§ Description of the task:
Rewrite the data from the line with "This screenshot has width=2068, height=1364." up to and including the line with "click(681, 764)" as a JSON list of strings, one string per line, leaving out blank lines.

§ Records provided:
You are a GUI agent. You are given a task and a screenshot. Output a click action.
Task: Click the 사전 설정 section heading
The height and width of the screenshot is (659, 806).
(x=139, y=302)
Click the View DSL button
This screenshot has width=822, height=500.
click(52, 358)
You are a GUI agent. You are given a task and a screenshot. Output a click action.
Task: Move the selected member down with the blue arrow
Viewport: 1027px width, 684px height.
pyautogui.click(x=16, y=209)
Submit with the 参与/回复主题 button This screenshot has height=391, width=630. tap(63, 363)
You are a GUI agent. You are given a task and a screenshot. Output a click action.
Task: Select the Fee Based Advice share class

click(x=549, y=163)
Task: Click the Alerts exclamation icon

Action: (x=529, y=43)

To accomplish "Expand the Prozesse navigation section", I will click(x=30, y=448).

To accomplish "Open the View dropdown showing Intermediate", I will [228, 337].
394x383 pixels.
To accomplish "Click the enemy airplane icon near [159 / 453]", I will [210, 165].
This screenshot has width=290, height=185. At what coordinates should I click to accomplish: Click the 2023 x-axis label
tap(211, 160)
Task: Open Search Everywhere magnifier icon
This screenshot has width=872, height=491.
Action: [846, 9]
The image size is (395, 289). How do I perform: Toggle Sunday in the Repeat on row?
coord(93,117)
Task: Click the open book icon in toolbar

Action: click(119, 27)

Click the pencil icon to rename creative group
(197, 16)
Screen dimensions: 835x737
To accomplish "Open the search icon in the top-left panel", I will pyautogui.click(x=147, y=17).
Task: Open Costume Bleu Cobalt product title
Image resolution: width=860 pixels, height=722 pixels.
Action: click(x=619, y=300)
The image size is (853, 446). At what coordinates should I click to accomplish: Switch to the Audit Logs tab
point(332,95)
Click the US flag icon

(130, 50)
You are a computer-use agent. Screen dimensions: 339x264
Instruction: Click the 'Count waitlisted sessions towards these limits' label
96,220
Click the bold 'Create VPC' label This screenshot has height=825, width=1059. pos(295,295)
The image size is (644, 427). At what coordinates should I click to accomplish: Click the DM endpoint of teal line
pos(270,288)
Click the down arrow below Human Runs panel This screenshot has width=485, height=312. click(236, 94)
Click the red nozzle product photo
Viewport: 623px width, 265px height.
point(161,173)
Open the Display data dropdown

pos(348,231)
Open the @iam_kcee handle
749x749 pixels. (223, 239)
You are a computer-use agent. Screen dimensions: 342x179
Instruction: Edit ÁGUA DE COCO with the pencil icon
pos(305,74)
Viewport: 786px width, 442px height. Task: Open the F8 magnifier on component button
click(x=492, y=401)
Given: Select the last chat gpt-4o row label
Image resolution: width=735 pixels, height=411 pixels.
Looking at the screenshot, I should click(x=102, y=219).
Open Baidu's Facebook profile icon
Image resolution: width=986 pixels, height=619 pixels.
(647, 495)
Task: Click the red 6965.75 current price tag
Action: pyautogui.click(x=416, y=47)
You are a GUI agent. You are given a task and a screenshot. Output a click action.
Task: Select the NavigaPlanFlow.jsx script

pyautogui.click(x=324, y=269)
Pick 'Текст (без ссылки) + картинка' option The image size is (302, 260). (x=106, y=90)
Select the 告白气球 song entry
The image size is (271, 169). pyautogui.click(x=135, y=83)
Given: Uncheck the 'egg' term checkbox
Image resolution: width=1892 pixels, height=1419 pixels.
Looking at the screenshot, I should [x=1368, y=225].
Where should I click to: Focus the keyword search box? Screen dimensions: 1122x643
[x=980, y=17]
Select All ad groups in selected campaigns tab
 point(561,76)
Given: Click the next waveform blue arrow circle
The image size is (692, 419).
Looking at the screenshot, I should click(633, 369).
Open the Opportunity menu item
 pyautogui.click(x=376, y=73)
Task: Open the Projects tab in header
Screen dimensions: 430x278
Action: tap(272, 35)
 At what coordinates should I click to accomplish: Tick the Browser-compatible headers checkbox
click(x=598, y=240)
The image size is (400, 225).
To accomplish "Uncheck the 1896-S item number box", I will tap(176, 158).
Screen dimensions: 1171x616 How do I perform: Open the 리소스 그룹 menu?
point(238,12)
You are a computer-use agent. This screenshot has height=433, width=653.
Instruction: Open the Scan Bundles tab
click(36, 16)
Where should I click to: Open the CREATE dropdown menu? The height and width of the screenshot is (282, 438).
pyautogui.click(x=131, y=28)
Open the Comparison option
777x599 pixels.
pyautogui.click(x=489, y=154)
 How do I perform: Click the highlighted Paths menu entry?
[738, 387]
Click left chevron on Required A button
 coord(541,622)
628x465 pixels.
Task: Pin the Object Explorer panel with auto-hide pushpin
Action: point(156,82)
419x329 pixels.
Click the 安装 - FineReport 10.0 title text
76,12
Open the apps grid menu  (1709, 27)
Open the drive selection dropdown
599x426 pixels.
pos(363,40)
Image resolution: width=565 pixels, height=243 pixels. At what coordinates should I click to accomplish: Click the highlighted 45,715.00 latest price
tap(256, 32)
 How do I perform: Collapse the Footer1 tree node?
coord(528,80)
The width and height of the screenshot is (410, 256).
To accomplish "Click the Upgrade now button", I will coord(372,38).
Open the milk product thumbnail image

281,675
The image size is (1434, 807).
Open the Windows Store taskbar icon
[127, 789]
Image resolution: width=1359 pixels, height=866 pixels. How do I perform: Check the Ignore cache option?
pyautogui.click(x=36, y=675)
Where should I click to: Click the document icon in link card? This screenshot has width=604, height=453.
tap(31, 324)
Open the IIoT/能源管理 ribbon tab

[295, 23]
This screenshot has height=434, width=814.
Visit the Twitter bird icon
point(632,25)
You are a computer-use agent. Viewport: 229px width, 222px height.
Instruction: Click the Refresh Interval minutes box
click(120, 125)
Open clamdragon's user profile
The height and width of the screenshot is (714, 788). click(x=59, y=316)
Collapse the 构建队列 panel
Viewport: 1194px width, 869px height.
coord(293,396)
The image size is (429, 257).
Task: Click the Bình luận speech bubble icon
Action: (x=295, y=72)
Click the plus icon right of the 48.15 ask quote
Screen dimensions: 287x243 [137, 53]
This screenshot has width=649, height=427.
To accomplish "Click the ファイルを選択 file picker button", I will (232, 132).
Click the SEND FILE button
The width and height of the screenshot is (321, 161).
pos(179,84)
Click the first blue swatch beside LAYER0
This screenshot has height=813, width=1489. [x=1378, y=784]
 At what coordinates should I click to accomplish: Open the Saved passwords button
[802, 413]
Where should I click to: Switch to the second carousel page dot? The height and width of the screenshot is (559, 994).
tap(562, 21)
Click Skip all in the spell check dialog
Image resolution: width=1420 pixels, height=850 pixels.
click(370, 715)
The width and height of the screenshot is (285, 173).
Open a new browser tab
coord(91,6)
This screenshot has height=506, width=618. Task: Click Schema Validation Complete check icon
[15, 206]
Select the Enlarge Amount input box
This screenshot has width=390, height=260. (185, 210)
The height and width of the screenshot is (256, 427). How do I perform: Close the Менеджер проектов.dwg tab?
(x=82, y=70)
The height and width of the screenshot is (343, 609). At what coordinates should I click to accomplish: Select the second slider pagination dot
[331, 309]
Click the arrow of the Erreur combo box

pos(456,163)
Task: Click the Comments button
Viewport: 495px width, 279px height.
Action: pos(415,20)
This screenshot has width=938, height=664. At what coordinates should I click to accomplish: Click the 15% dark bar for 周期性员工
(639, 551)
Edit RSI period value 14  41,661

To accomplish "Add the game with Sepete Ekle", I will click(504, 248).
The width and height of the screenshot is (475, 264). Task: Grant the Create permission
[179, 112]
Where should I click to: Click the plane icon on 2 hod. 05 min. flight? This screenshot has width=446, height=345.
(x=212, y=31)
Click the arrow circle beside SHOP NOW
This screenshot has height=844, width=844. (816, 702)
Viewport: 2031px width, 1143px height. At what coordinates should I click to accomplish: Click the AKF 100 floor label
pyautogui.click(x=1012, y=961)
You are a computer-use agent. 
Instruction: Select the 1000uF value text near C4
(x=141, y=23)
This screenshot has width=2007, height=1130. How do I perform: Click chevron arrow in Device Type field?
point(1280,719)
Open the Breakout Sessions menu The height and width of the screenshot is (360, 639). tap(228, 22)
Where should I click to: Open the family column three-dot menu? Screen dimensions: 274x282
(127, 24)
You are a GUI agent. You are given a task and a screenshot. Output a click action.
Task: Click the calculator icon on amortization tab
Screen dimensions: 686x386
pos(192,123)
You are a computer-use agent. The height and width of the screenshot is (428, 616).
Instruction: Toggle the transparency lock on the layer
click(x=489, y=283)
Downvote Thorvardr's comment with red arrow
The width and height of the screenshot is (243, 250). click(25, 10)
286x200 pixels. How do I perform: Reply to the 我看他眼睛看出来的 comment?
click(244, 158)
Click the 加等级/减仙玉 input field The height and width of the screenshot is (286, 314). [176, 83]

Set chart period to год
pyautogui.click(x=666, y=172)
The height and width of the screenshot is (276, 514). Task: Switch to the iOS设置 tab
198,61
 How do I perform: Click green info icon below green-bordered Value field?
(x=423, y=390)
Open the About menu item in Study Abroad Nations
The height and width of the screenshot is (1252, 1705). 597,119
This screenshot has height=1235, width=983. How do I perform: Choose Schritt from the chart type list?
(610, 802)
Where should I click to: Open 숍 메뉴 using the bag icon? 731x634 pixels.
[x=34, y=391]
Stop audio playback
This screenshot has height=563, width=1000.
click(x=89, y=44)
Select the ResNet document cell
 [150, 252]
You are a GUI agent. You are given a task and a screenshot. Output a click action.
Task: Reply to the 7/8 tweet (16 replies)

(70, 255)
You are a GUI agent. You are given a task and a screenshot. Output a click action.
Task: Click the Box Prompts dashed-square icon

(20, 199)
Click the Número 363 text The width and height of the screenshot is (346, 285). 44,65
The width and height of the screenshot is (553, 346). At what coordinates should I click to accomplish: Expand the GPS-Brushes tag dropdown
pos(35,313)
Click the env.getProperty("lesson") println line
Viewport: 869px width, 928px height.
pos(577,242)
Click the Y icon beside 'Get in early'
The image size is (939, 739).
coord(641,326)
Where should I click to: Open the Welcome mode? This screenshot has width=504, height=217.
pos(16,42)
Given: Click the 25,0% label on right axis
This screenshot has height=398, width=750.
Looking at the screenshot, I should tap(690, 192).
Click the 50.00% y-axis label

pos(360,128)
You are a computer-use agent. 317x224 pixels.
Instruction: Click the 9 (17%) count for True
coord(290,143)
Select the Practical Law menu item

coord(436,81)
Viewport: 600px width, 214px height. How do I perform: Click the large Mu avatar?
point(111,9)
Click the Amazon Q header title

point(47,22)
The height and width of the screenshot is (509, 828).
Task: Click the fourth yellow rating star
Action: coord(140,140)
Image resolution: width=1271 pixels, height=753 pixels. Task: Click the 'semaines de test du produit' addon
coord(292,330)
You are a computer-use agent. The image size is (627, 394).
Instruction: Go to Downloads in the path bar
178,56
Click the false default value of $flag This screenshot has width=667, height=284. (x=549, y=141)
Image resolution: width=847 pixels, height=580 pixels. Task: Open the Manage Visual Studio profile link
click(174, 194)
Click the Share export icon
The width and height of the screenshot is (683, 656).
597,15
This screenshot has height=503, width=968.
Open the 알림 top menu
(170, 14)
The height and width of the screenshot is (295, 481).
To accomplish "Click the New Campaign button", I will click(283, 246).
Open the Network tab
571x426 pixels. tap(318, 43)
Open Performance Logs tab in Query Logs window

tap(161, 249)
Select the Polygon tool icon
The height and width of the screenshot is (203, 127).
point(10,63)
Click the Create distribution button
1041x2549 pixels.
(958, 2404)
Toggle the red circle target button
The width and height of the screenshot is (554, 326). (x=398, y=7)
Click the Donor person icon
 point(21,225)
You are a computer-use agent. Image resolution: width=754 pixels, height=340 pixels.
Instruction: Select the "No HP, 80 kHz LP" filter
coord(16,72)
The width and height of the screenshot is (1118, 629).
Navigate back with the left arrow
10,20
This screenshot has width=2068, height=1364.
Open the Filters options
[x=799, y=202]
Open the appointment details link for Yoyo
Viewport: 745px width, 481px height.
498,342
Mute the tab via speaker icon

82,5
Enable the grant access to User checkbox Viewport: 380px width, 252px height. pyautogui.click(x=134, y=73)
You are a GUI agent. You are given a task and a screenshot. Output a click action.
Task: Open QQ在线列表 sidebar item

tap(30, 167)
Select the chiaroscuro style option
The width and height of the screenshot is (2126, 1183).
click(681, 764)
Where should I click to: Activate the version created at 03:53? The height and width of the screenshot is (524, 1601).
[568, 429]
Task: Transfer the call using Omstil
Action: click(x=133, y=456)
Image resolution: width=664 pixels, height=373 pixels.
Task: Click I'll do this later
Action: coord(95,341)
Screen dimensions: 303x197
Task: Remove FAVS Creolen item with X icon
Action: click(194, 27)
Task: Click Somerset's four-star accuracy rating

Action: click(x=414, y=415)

§ Answer to this task:
[
  "This screenshot has width=2068, height=1364.",
  "Open the Filters options",
  "[x=799, y=202]",
  "Open the appointment details link for Yoyo",
  "Viewport: 745px width, 481px height.",
  "498,342",
  "Mute the tab via speaker icon",
  "82,5",
  "Enable the grant access to User checkbox Viewport: 380px width, 252px height. pyautogui.click(x=134, y=73)",
  "You are a GUI agent. You are given a task and a screenshot. Output a click action.",
  "Task: Open QQ在线列表 sidebar item",
  "tap(30, 167)",
  "Select the chiaroscuro style option",
  "The width and height of the screenshot is (2126, 1183).",
  "click(681, 764)"
]